You Can Create an Exceptional Life is written as a conversation between the two women, with Richardson mainly interviewing Hay about her beginnings as an author and healer. Interesting concept, but I felt that this technique would have worked better at a seminar or in a documentary. Having read several books by both authors, I already knew a lot of the personal things that they discussed and found it distracting. I didn’t really perk up until Chapter 3: How You Start Your Day Is How You Live Your Day and Chapter 4: How You Live Your Day Is How You Live Your Life. Both of those chapters included really useful affirmations specific to situations that you come across in everyday life: choosing something from your closet, mealtime, etc. The book really picked up for me in those parts.

I found the section at the back of the book that collected the affirmations featured in earlier chapters useful and will refer to it often. In fact, I wish they were published as a separate book.

The Taste of Salt

by Martha Southgate

The cure for anything is salt water-
sweat, tears, or the sea.

These words by Isak Dinesen begin The Taste of Salt and I don’t think I’ve ever seen a quote used more appropriately. All three play roles in this family story mostly about how addiction affects the members – users and non-users.

Josie Henderson has always been drawn to the sea. Even when the only body of water she could get to was a river in her hometown of Cleveland. Growing up as the daughter of an alcoholic, Josie left home as soon as she was able and created a life for herself as a marine scientist, one of the few black women in her field. But when her younger brother Tick, an addict himself, is released from yet another rehab, the past that she has worked so hard to put behind her comes rushing back. Josie is forced to face her own addictions and the fragility of the marriage that she is in.

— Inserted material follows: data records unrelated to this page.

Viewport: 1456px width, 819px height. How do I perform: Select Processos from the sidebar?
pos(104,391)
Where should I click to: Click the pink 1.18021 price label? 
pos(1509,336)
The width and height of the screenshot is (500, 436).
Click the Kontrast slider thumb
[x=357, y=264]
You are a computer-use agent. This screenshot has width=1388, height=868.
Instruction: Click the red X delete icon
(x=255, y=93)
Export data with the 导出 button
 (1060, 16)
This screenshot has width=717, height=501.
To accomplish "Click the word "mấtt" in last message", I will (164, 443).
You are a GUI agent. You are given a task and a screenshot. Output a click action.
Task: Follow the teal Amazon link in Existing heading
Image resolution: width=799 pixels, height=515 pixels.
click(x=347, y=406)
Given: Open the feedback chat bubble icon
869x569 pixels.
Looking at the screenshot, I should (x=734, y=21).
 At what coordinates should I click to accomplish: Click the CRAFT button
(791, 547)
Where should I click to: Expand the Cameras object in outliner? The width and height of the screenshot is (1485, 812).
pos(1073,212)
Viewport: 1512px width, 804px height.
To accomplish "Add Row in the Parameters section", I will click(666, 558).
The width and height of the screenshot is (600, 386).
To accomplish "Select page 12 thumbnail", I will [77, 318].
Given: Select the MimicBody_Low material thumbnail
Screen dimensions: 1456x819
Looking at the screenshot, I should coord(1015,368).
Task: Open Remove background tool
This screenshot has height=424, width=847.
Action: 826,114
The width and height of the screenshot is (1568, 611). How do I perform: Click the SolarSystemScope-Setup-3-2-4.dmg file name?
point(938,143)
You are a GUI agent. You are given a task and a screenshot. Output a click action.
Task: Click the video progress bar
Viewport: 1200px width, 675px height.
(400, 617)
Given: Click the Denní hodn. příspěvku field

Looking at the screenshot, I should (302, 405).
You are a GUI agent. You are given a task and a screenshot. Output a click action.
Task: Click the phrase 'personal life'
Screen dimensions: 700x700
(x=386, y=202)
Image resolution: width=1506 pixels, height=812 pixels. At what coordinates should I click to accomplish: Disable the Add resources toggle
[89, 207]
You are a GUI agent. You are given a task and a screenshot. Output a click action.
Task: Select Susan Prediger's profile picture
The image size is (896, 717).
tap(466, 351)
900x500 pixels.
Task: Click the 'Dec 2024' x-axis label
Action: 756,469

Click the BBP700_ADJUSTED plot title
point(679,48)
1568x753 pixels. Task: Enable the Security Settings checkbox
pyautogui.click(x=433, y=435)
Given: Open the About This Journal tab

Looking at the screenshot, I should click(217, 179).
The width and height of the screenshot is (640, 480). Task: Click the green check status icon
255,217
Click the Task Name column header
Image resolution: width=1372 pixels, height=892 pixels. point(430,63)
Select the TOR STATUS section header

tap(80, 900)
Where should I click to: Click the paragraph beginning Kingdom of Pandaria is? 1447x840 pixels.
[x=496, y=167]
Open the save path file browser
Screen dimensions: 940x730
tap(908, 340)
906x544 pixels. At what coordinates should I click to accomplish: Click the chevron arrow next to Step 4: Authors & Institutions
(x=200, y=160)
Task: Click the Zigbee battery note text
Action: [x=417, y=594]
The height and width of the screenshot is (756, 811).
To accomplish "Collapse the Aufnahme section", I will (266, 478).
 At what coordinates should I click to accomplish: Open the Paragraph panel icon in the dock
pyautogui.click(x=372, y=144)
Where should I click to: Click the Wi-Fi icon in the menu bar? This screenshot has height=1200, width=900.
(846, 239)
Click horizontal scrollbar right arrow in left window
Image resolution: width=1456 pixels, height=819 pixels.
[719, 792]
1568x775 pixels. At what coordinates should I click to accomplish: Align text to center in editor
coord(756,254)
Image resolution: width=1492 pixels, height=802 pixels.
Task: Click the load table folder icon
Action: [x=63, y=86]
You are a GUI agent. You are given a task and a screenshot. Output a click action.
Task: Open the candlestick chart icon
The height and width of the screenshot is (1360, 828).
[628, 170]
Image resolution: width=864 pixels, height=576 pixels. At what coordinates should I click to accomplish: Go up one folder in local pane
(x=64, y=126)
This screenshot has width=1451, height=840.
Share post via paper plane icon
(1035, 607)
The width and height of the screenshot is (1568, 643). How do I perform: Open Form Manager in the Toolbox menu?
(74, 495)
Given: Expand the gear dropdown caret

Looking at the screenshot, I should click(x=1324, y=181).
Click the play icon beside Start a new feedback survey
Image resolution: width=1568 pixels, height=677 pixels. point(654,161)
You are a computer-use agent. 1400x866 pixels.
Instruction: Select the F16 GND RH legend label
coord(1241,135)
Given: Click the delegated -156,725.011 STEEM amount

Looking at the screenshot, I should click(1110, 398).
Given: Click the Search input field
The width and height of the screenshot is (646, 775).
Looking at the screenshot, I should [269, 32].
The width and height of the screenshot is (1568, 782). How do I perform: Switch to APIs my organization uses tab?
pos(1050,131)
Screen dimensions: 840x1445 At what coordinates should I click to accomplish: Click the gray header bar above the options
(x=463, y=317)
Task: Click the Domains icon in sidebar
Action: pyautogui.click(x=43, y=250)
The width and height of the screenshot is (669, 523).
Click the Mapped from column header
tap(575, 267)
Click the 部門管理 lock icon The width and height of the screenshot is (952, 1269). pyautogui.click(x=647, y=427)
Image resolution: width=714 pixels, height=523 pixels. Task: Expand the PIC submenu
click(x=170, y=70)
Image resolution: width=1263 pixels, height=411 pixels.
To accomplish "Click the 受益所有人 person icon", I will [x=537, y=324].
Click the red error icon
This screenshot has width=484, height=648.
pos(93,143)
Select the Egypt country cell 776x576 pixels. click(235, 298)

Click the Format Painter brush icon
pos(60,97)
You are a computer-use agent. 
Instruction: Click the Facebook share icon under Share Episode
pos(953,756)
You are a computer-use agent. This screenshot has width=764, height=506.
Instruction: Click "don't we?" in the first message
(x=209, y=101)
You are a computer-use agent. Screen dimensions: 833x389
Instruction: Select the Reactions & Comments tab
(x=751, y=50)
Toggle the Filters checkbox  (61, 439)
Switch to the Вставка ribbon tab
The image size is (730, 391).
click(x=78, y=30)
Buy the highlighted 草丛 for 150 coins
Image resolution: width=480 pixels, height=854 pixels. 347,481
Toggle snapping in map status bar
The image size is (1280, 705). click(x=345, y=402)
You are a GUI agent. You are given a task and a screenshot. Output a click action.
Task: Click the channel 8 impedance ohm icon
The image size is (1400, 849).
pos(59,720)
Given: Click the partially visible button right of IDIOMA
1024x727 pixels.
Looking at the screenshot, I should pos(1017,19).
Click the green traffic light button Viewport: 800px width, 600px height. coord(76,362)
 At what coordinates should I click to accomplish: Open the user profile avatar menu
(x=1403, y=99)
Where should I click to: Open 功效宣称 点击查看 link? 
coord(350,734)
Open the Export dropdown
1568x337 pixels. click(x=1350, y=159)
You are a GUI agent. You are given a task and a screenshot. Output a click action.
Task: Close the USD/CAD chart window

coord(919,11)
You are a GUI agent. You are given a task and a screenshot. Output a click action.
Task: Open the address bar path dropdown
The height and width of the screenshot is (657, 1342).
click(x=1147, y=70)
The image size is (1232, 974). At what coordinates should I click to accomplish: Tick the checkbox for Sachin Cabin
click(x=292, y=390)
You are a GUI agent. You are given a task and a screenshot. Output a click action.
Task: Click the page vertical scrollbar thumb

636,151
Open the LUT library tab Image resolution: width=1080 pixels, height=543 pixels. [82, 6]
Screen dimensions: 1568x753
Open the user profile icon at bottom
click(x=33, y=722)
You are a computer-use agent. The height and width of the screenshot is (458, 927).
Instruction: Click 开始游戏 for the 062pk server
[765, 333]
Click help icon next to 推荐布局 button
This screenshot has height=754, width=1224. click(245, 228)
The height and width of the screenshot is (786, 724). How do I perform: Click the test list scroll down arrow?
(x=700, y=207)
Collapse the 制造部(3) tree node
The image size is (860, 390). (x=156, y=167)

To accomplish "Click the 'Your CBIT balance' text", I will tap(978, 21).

One of the reasons that I love Martha Southgate’s works, is that she is a master at relating the subleties of family dynamics and she also writes about issues of race in a compelling and thoughtful way. Her decision to make Josie a scientist made me really happy. You don’t see black women (or men, for that matter) portrayed in novels in fields of study like science. Loved it. 

I also recommend you read one of my favorites by Southgate, Third Girl From the Left.